━━━ Data ━━━
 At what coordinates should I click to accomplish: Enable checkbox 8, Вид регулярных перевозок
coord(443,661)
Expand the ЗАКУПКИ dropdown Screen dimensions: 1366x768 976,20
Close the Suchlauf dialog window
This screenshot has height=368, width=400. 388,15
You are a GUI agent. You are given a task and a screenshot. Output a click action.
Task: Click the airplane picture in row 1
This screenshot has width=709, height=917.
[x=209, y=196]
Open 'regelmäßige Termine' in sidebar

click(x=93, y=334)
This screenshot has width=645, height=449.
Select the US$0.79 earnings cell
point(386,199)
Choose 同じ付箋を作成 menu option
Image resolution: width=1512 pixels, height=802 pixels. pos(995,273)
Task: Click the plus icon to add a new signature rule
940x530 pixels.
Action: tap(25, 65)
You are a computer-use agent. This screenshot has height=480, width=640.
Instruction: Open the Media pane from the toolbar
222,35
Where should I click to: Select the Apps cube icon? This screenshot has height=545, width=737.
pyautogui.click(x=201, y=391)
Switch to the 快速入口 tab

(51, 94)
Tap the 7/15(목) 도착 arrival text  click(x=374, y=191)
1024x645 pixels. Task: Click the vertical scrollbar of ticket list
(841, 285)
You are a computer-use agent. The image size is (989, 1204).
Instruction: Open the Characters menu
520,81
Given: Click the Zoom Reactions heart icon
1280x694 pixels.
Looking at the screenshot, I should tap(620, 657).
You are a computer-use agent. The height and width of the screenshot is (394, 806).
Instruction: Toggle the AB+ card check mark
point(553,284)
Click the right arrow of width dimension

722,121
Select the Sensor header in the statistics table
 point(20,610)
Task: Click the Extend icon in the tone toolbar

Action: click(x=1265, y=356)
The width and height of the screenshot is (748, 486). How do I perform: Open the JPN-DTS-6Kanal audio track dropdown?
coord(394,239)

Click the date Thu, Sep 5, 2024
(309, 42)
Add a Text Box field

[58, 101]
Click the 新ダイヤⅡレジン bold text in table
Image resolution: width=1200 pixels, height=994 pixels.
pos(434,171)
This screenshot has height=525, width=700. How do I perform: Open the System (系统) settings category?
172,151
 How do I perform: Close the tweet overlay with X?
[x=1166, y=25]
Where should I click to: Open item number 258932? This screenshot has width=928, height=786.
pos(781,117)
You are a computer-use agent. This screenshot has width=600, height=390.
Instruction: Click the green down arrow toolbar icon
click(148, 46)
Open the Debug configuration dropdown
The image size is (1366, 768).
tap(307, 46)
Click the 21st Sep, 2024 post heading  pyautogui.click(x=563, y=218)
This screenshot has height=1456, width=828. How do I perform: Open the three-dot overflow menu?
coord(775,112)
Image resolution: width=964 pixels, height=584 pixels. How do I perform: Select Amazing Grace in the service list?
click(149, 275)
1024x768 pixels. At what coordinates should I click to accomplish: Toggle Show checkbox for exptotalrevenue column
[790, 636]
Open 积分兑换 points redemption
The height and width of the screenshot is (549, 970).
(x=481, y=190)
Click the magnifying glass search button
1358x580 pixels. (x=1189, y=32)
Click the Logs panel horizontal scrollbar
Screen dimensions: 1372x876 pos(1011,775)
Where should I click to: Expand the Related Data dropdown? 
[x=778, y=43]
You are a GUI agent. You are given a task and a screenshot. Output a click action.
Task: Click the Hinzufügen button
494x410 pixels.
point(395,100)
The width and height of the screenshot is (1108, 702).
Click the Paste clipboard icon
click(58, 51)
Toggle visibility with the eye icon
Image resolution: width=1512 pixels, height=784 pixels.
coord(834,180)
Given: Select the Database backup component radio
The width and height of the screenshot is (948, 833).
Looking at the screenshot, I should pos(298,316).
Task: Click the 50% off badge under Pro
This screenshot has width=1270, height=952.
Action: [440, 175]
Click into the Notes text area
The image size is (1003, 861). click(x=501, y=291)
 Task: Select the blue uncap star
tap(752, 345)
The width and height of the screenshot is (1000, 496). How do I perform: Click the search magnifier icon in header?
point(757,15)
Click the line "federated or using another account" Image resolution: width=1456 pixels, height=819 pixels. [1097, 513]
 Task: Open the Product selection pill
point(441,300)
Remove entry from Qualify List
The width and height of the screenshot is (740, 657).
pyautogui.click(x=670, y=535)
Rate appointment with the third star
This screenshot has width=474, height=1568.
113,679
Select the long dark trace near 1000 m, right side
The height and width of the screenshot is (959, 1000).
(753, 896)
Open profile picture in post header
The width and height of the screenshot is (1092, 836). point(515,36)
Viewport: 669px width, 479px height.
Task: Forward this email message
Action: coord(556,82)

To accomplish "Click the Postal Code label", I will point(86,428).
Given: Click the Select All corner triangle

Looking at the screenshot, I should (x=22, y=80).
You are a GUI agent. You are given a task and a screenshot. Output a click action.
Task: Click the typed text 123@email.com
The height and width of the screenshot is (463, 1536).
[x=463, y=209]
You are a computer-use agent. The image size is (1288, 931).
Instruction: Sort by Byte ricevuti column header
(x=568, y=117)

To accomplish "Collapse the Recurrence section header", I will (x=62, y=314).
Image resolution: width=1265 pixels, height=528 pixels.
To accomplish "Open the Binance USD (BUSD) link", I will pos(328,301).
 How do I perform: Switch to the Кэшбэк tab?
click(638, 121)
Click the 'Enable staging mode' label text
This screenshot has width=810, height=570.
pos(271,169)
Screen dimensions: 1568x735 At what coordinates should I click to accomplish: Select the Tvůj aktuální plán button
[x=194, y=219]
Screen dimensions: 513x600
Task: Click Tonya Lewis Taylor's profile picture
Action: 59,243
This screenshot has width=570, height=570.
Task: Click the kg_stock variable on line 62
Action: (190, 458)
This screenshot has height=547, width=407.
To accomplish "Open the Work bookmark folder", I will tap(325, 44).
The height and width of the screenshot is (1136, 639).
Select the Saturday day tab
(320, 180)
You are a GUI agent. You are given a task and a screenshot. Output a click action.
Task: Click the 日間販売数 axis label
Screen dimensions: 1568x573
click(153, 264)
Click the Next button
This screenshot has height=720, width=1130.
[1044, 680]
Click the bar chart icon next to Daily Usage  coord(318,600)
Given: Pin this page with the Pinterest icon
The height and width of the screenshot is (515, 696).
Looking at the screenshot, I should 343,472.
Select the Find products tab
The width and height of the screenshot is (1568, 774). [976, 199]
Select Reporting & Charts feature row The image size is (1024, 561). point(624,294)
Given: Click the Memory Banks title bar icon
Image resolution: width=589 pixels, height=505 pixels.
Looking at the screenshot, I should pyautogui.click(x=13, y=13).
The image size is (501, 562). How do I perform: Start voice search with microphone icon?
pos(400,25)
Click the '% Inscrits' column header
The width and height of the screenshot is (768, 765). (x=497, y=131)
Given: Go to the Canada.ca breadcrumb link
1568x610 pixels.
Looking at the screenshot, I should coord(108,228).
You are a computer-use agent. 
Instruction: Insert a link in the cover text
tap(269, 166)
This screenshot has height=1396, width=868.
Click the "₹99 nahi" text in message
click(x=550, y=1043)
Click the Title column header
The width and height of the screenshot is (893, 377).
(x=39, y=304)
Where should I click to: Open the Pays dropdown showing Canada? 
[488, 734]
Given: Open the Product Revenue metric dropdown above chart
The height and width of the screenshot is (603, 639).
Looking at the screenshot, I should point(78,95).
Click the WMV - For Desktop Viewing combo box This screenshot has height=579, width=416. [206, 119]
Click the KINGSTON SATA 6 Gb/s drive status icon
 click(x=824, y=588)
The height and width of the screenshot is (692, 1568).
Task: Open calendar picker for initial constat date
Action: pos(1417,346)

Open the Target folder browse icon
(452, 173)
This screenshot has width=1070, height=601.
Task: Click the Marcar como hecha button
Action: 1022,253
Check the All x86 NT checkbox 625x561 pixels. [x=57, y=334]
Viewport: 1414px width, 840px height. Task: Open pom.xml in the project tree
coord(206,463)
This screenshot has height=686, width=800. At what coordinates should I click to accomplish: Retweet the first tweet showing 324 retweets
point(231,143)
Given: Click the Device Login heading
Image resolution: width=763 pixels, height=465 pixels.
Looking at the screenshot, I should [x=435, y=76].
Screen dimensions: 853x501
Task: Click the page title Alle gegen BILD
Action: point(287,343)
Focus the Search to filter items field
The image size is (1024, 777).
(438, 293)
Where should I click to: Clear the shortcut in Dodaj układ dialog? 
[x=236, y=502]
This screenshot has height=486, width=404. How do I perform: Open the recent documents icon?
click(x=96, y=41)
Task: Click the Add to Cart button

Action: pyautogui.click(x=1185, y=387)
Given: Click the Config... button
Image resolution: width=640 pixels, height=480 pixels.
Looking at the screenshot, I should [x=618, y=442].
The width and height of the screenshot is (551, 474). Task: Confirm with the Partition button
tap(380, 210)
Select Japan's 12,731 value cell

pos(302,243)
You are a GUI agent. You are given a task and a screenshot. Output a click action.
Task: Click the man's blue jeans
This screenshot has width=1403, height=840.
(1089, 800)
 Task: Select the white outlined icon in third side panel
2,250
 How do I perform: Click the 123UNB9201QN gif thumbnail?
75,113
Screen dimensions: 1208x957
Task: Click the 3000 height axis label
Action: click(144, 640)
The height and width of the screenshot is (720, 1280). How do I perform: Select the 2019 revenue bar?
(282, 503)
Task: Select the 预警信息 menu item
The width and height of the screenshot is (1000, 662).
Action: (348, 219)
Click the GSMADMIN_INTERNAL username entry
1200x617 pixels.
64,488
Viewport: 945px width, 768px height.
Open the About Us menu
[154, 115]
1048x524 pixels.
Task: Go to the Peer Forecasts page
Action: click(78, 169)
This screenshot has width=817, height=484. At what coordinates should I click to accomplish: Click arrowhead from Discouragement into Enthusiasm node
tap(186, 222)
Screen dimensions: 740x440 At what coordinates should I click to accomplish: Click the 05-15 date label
━━━
What to produce:
Write down exactly the span of lines above from the one containing "This screenshot has height=686, width=800." to the one containing "Task: Select the 预警信息 menu item", both ends included.

Solution for this exercise:
This screenshot has height=686, width=800. At what coordinates should I click to accomplish: Retweet the first tweet showing 324 retweets
point(231,143)
Given: Click the Device Login heading
Image resolution: width=763 pixels, height=465 pixels.
Looking at the screenshot, I should [x=435, y=76].
Screen dimensions: 853x501
Task: Click the page title Alle gegen BILD
Action: point(287,343)
Focus the Search to filter items field
The image size is (1024, 777).
(438, 293)
Where should I click to: Clear the shortcut in Dodaj układ dialog? 
[x=236, y=502]
This screenshot has height=486, width=404. How do I perform: Open the recent documents icon?
click(x=96, y=41)
Task: Click the Add to Cart button

Action: pyautogui.click(x=1185, y=387)
Given: Click the Config... button
Image resolution: width=640 pixels, height=480 pixels.
Looking at the screenshot, I should [x=618, y=442].
The width and height of the screenshot is (551, 474). Task: Confirm with the Partition button
tap(380, 210)
Select Japan's 12,731 value cell

pos(302,243)
You are a GUI agent. You are given a task and a screenshot. Output a click action.
Task: Click the man's blue jeans
This screenshot has width=1403, height=840.
(1089, 800)
 Task: Select the white outlined icon in third side panel
2,250
 How do I perform: Click the 123UNB9201QN gif thumbnail?
75,113
Screen dimensions: 1208x957
Task: Click the 3000 height axis label
Action: click(144, 640)
The height and width of the screenshot is (720, 1280). How do I perform: Select the 2019 revenue bar?
(282, 503)
Task: Select the 预警信息 menu item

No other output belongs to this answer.